Screen grounding data
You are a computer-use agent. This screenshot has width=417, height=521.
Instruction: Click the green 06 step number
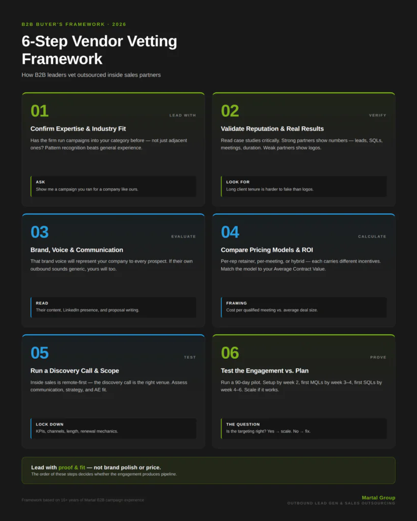click(x=230, y=353)
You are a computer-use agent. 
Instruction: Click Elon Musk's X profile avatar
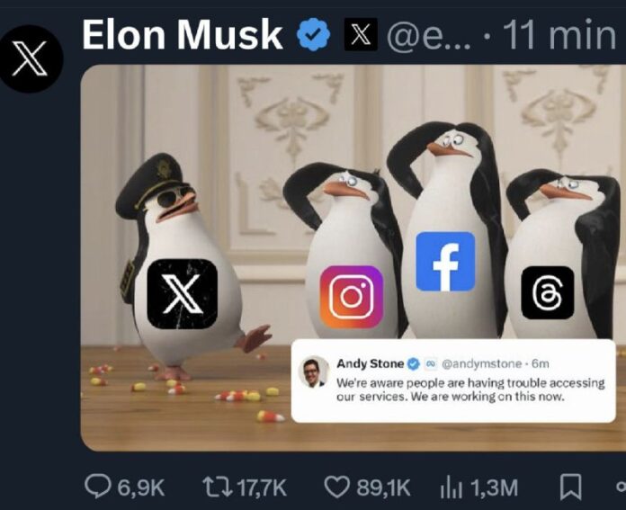[31, 56]
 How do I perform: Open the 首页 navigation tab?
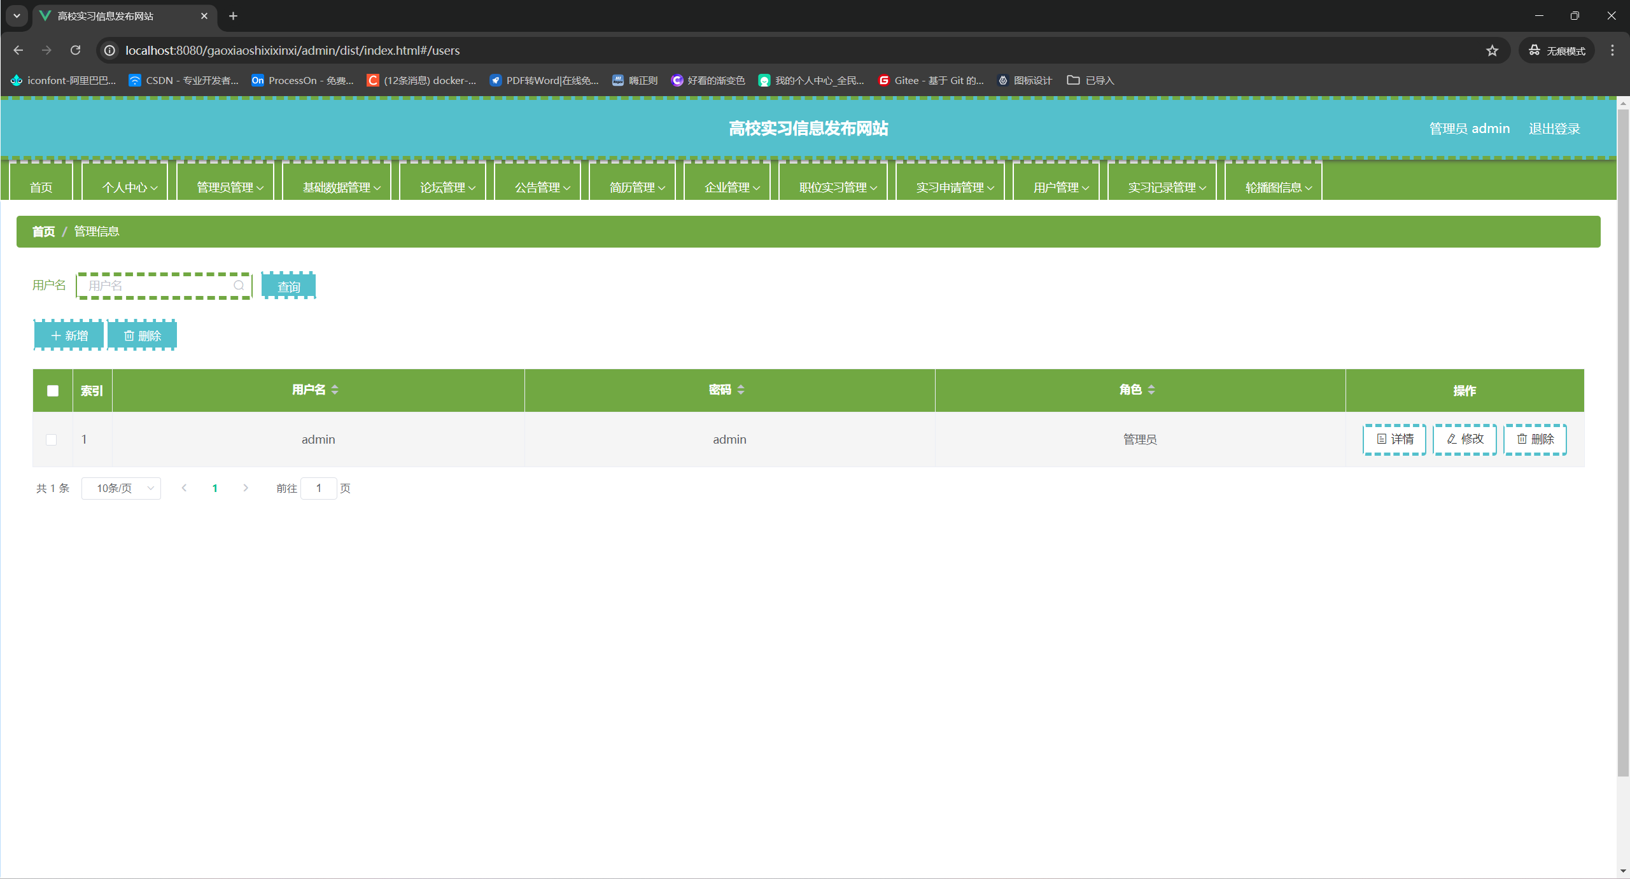(x=41, y=187)
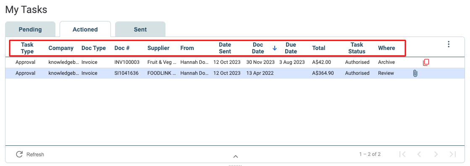Select the Actioned tab

click(85, 29)
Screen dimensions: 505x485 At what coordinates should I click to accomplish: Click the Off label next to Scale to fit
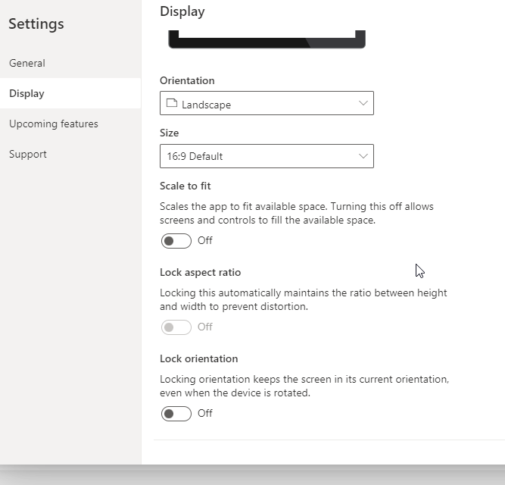[205, 241]
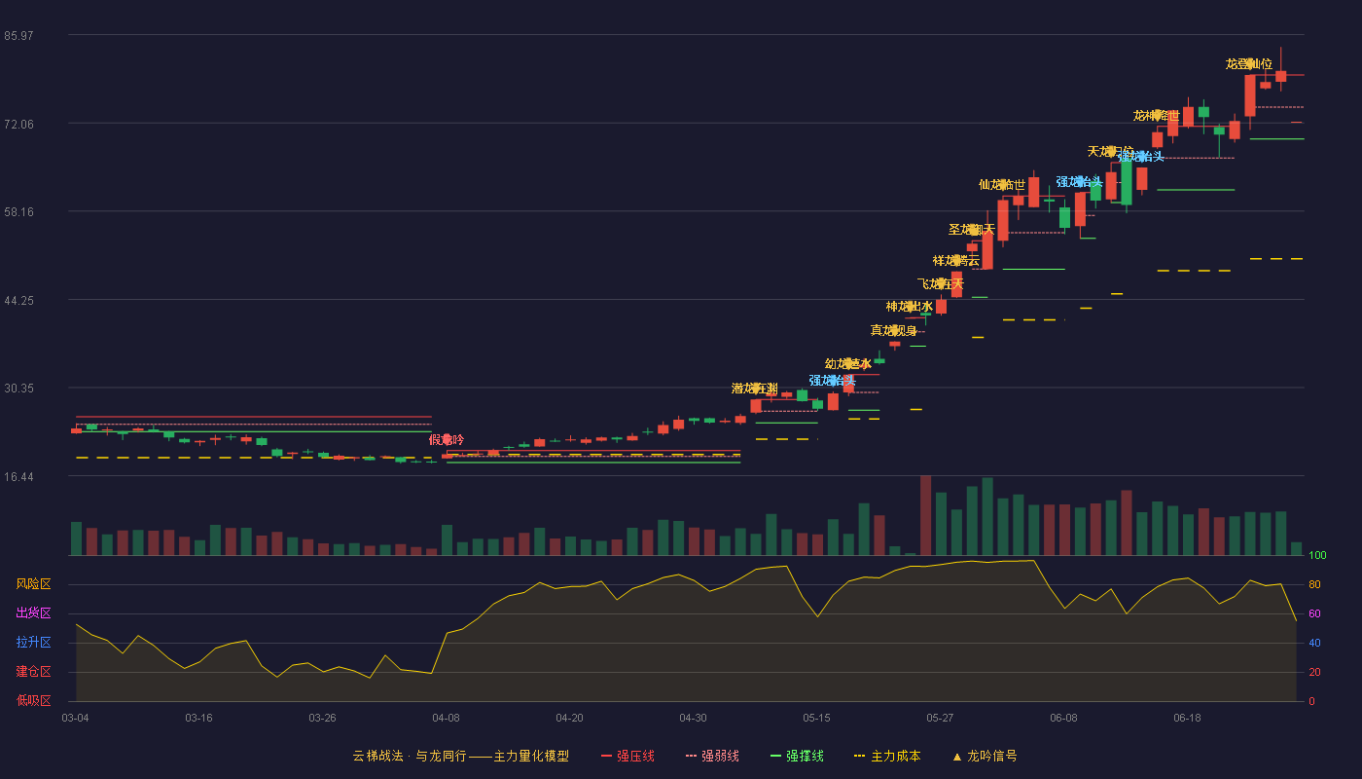Click the 出货区 zone label

(x=34, y=613)
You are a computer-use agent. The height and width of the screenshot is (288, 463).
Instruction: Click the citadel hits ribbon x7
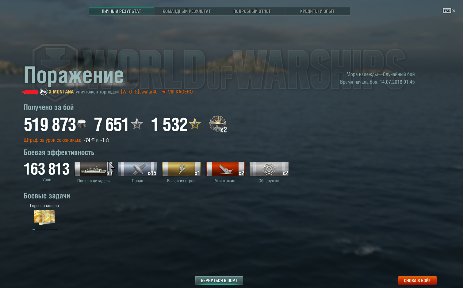click(94, 169)
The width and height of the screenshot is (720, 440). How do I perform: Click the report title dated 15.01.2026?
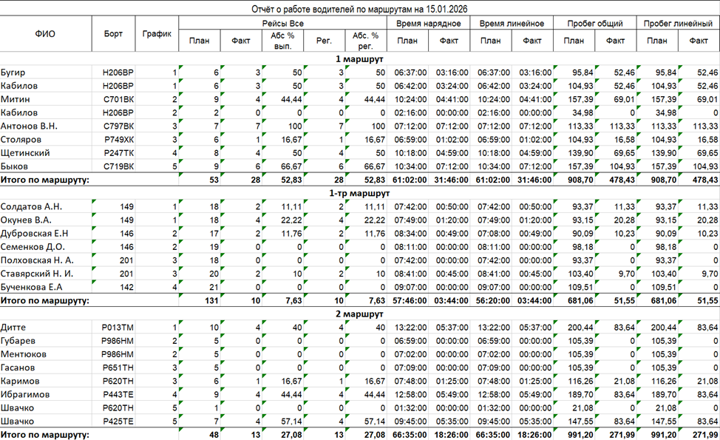(360, 9)
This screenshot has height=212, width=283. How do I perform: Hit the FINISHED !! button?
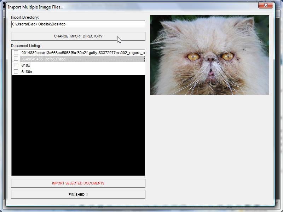(x=78, y=195)
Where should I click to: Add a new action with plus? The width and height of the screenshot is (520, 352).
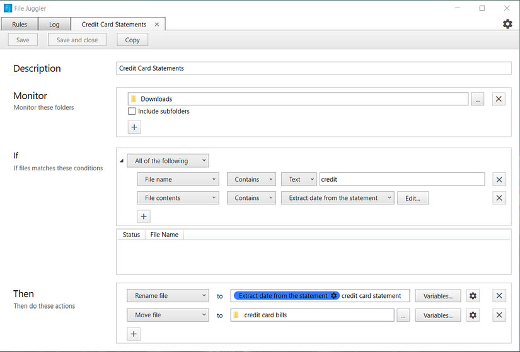[x=134, y=334]
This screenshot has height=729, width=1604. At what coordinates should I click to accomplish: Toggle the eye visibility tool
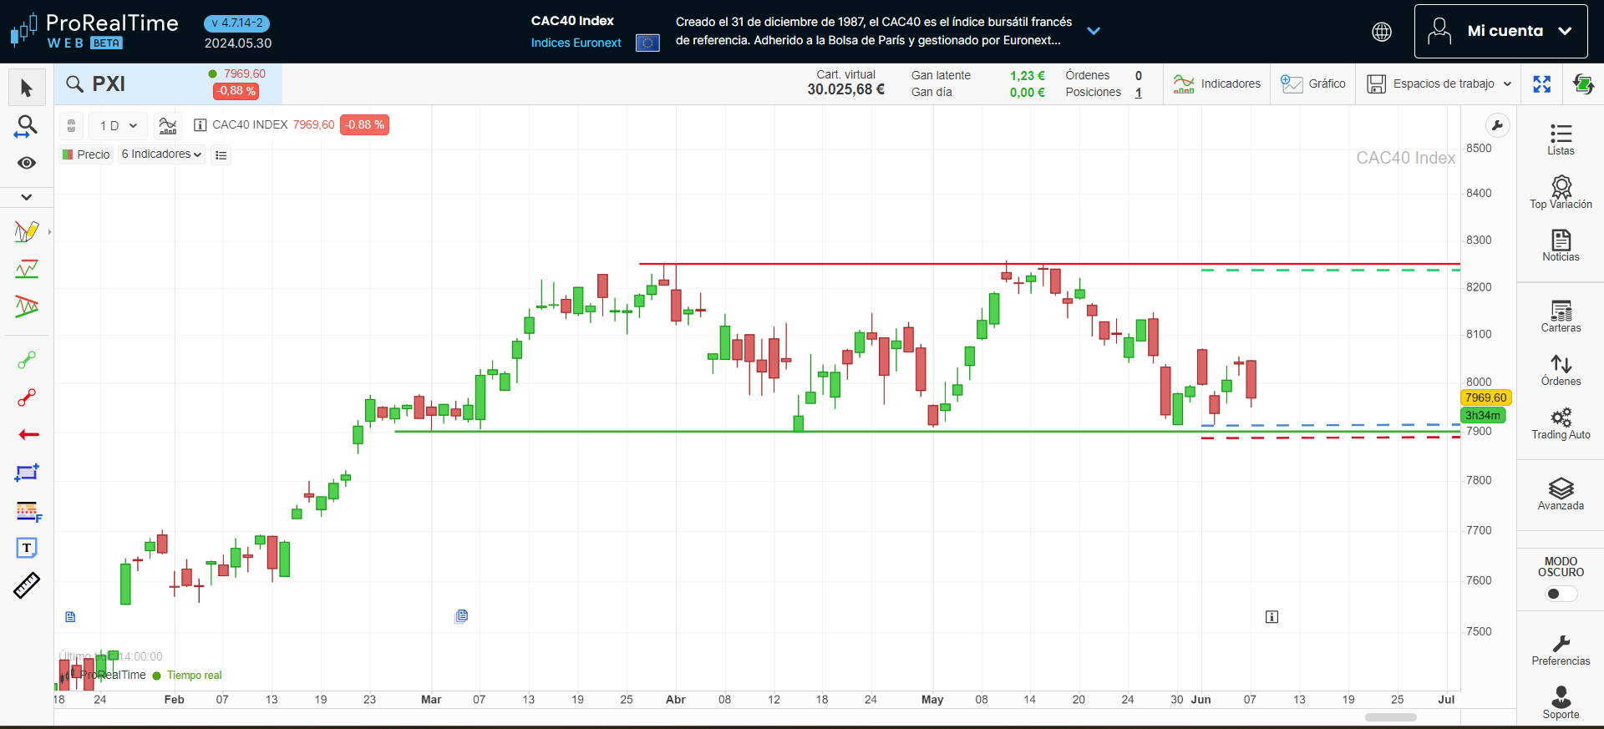coord(27,163)
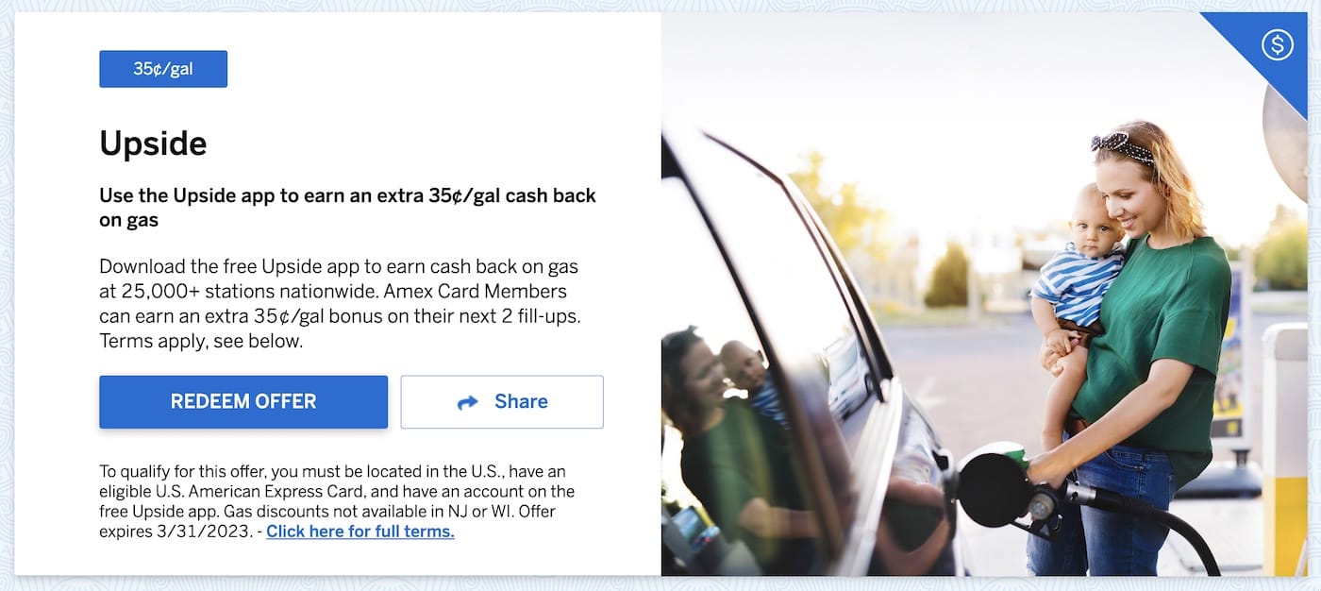The width and height of the screenshot is (1321, 591).
Task: Open the full terms link
Action: (x=360, y=532)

> [WHAT THE TASK REQUIRES] Pick out every line of the data above that contains the word "Instruction", treating uppercase and lowercase as distinct.

> [TASK OUTPUT]
Instruction: Click the green 06 step number
Instruction: Click Elon Musk's X profile avatar
Instruction: Click the citadel hits ribbon x7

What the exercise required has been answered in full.